**Directions for this task:**
Below are lines of data, and only some are wanted. Please repeat exactly those from the line that has "The width and" through the line that has "Open the man".

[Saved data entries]
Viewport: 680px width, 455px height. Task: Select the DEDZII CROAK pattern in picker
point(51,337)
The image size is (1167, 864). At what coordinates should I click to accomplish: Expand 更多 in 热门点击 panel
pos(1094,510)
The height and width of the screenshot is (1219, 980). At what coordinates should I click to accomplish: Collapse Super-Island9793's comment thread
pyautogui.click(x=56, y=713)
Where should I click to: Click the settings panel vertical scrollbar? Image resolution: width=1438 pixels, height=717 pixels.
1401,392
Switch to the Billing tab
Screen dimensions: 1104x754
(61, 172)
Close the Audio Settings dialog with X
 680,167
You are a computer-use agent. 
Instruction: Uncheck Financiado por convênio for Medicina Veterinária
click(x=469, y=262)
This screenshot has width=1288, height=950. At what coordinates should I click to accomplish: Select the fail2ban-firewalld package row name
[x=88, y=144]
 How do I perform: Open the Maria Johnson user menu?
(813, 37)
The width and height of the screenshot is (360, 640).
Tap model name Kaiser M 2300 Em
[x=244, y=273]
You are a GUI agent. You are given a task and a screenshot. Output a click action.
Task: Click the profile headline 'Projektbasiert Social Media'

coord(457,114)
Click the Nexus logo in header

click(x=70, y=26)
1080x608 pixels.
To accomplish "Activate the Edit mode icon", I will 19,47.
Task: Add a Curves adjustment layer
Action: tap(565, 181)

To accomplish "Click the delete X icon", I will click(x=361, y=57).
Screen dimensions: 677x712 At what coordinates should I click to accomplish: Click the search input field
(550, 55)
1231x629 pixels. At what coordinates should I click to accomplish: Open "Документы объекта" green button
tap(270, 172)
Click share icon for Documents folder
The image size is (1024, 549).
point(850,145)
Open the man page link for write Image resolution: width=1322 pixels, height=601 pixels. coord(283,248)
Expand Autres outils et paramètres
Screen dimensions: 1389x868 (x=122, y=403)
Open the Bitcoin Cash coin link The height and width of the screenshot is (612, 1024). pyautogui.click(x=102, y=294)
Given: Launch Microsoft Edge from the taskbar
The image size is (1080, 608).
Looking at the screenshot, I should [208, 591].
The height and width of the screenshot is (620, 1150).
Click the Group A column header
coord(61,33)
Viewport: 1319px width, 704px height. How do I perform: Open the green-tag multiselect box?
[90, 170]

**Reply:**
The width and height of the screenshot is (360, 640).
Tap model name Kaiser M 2300 Em
[x=244, y=273]
You are a GUI agent. You are given a task and a screenshot. Output a click action.
Task: Click the profile headline 'Projektbasiert Social Media'

coord(457,114)
Click the Nexus logo in header

click(x=70, y=26)
1080x608 pixels.
To accomplish "Activate the Edit mode icon", I will 19,47.
Task: Add a Curves adjustment layer
Action: tap(565, 181)

To accomplish "Click the delete X icon", I will click(x=361, y=57).
Screen dimensions: 677x712 At what coordinates should I click to accomplish: Click the search input field
(550, 55)
1231x629 pixels. At what coordinates should I click to accomplish: Open "Документы объекта" green button
tap(270, 172)
Click share icon for Documents folder
The image size is (1024, 549).
point(850,145)
Open the man page link for write Image resolution: width=1322 pixels, height=601 pixels. coord(283,248)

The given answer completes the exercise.